Personal information
- Full name: James Duncan Lawrence
- Born: 11 March 1867 Ferrymead, Canterbury, New Zealand
- Died: 21 June 1946 (aged 79) Christchurch, New Zealand
- Batting: Right-handed

Domestic team information
- 1891/92–1906/07: Canterbury

Career statistics
| Competition | First-class |
| Matches | 31 |
| Runs scored | 1,124 |
| Batting average | 21.61 |
| 100s/50s | 1/4 |
| Top score | 167 |
| Balls bowled | 798 |
| Wickets | 9 |
| Bowling average | 38.33 |
| 5 wickets in innings | 0 |
| 10 wickets in match | 0 |
| Best bowling | 2/15 |
| Catches/stumpings | 12/– |
- Source: CricketArchive, 27 September 2014

= James Lawrence (New Zealand cricketer) =

New Zealand cricketer

James Duncan Lawrence (11 March 1867 – 21 June 1946) was a cricketer who played first-class cricket for Canterbury from 1892 to 1907, and played three times for New Zealand in the days before New Zealand played Test cricket.

==Early career==
A "small, thin and wiry" batsman, Lawrence made his first-class debut in 1891–92, but scored only 27 runs in his first four matches over two seasons.

==Partnership record==
In Canterbury's first match of the 1893–94 season, Lawrence opened the batting for the first time. Auckland batted first and were dismissed for 157. At 2.45 on the first day Lawrence and Len Cuff went to the wicket to open for Canterbury, and when a short tea interval was taken three hours later both men had scored centuries. Cuff was out to the last ball of the day, making the Canterbury score at stumps 306 for one wicket, scored in three and a half hours of play. Cuff's 176 set a new record for New Zealand first-class cricket, beating George Watson's 175 in 1880–81. Lawrence was out early the next day for 167. Cuff's and Lawrence's centuries were only the fourth and fifth in the 30-year history of New Zealand first-class cricket. Their partnership was the highest partnership in New Zealand first-class cricket, and it remained the first-wicket record for New Zealand for 57 years. William Robertson took 14 wickets on his first-class debut, and Canterbury won the match by an innings and 156 runs.

Lawrence (along with Cuff and Robertson) was selected in New Zealand's first match, against New South Wales a month later, but Lawrence made only 6 and 3 and New Zealand lost.

==Later career==
Lawrence scored only one more fifty in the next 12 seasons.
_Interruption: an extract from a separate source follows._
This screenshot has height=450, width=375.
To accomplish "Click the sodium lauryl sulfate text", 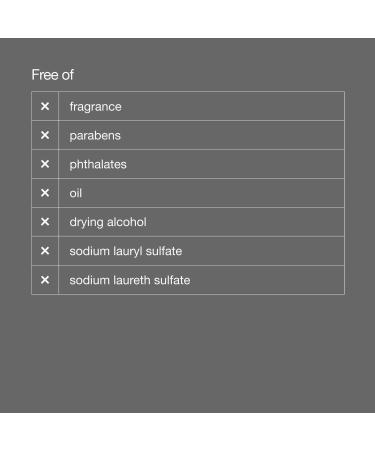I will pyautogui.click(x=126, y=251).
However, in 1906–07, his last season, he scored 289 runs at an average of 36.12 – more runs than any other New Zealand batsman. He made 61 and 37 not out in a victory for Canterbury over MCC and 60 and 26 not out in a victory over Wellington, and was selected to open for New Zealand in the two-match series against MCC, which were his last two first-class matches. He scored 18 and 51 in the first match, putting on 112 for the first wicket with Ned Sale, and his career ended a few days later on his 40th birthday when New Zealand beat MCC by 56 runs in Wellington to square the series.

He later coached the cricket team at Christ's College, Christchurch, while he worked as the Christchurch manager for the New Zealand drug company Sharland and Co.